[Source text]:
Manufacturing transfer – Silesia region. A Czech automotive supplier opens a production facility near Katowice and transfers 15 line managers for an initial 18-month period. The managers are Czech nationals. The employer applies for A1 certificates from CSSZ before departure. Polish labour law governs working conditions at the Polish site from day one under the Posted Workers Directive. After month 18, if the assignments extend, each employee's situation must be reassessed: continued posting requires a bilateral agreement between CSSZ and ZUS (possible but not automatic), or the employees transition to Polish employment contracts with full ZUS registration. The employer's cost model must account for the ZUS employer contribution rate of approximately 20 percent from the transition date.

[What the task requires]:
Please reproduce the passage of the Silesia manufacturing transfer text starting at "Manufacturing transfer –" and ending at "the transition date.".

[Information shown]:
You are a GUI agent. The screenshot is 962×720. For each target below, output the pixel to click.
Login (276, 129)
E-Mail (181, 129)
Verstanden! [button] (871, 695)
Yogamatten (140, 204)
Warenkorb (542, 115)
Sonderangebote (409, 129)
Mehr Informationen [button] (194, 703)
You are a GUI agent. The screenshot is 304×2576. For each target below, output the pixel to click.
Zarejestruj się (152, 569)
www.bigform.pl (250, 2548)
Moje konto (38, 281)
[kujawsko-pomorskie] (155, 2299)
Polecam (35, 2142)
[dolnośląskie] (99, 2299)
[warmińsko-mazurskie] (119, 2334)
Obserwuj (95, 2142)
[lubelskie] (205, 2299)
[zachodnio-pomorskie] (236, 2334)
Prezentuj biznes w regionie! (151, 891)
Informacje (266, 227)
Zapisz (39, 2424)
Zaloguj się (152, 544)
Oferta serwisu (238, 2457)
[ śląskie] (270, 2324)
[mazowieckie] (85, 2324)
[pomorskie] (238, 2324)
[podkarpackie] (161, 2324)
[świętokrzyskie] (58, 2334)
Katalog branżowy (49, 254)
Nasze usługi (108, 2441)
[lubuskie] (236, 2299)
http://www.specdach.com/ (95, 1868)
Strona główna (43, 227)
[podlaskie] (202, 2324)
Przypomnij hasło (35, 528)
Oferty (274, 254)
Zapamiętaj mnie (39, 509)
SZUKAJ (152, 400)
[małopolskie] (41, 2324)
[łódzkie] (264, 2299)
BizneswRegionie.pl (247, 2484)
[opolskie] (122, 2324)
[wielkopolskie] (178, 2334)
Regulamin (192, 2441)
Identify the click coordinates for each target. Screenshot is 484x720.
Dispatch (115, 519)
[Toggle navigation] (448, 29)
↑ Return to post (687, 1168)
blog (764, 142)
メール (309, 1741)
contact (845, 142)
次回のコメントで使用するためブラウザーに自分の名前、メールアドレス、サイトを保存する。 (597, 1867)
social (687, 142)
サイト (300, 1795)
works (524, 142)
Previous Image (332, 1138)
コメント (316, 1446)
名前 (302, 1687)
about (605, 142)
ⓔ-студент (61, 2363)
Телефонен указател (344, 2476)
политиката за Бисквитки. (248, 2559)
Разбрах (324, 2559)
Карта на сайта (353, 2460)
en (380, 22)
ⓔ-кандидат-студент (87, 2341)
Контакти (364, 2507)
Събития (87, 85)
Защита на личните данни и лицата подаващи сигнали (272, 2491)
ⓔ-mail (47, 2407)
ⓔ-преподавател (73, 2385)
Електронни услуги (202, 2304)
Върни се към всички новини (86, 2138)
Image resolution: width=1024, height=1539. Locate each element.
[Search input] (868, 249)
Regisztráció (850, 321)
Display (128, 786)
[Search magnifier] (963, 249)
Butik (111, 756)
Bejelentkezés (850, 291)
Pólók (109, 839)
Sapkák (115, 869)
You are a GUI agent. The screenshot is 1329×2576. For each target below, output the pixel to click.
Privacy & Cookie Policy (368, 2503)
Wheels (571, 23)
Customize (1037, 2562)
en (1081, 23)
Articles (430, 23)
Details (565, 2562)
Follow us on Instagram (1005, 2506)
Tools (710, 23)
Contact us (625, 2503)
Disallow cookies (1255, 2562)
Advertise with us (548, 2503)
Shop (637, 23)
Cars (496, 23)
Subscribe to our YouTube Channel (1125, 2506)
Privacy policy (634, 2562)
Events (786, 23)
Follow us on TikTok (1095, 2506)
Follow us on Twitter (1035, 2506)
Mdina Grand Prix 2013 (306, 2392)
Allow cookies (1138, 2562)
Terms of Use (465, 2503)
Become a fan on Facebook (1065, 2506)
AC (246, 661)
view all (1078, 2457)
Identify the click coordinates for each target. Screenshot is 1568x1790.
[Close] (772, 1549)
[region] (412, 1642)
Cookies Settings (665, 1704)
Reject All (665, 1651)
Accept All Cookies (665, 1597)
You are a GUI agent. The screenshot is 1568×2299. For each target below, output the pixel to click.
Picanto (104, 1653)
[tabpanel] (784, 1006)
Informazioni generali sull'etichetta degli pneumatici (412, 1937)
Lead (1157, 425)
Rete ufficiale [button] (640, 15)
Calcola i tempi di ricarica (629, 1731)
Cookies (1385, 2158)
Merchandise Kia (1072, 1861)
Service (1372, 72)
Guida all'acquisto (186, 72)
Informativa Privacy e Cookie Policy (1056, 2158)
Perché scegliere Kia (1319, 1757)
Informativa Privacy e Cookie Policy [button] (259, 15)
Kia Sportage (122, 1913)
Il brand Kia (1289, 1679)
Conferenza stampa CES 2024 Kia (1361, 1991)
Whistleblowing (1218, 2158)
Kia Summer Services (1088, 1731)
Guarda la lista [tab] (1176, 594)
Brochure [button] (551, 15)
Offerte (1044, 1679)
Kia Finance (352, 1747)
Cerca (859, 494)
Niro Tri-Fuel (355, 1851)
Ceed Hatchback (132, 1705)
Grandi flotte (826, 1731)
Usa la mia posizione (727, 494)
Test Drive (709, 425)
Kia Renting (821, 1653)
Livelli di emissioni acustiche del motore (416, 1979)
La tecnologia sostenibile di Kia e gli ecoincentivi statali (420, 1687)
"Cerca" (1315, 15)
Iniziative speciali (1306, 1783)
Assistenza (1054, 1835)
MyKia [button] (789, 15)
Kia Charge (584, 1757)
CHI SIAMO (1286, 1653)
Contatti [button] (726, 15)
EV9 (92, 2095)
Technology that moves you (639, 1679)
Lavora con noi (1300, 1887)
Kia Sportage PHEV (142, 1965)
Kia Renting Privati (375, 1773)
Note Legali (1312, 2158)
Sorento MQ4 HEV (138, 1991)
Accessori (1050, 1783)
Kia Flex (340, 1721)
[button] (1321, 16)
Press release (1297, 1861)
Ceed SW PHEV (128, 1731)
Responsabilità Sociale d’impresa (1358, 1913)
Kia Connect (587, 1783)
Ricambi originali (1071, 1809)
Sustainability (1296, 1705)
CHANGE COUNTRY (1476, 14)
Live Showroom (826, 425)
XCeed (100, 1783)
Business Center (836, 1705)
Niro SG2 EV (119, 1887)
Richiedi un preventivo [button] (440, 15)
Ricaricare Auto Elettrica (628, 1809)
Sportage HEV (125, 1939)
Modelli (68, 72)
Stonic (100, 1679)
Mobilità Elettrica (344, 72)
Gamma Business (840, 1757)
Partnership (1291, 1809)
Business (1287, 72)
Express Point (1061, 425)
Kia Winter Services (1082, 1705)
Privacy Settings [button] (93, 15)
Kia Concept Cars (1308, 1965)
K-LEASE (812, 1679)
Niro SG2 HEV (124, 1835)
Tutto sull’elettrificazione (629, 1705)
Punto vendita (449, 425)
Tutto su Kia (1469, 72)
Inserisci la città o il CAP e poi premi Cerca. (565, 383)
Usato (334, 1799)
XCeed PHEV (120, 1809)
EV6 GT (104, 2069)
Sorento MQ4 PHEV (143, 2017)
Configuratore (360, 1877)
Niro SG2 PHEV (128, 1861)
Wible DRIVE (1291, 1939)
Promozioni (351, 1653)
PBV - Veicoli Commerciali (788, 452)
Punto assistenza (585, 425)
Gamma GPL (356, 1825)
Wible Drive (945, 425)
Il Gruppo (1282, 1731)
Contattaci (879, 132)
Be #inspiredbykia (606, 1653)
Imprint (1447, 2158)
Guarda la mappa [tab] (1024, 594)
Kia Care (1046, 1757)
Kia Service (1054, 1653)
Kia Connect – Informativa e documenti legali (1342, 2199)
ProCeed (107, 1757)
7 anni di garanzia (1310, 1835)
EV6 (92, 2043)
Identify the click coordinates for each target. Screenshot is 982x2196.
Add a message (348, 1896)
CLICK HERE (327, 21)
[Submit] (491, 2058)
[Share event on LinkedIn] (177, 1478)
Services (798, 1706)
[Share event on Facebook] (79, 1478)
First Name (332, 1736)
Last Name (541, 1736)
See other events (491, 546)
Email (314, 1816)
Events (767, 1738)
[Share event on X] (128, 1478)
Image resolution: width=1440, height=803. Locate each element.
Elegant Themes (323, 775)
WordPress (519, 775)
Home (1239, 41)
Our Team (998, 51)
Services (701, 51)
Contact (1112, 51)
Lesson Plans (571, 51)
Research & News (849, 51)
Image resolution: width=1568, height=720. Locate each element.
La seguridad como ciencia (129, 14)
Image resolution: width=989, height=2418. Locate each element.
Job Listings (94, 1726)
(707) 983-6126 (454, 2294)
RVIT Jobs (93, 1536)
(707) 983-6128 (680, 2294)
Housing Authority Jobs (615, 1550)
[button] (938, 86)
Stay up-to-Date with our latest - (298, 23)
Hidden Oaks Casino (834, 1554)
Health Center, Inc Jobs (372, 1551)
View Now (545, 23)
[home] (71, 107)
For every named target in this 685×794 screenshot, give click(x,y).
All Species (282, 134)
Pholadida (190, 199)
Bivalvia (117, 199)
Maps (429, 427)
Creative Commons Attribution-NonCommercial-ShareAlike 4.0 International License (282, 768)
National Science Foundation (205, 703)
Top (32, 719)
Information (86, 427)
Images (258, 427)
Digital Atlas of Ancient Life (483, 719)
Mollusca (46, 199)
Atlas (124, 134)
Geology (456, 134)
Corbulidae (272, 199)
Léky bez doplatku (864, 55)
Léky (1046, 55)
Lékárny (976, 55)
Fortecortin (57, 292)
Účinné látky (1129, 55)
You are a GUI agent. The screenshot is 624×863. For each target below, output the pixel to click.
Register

[Problem solution]:
Manufacturing transfer – Silesia region. A Czech automotive supplier opens a production facility near Katowice and transfers 15 line managers for an initial 18-month period. The managers are Czech nationals. The employer applies for A1 certificates from CSSZ before departure. Polish labour law governs working conditions at the Polish site from day one under the Posted Workers Directive. After month 18, if the assignments extend, each employee's situation must be reassessed: continued posting requires a bilateral agreement between CSSZ and ZUS (possible but not automatic), or the employees transition to Polish employment contracts with full ZUS registration. The employer's cost model must account for the ZUS employer contribution rate of approximately 20 percent from the transition date.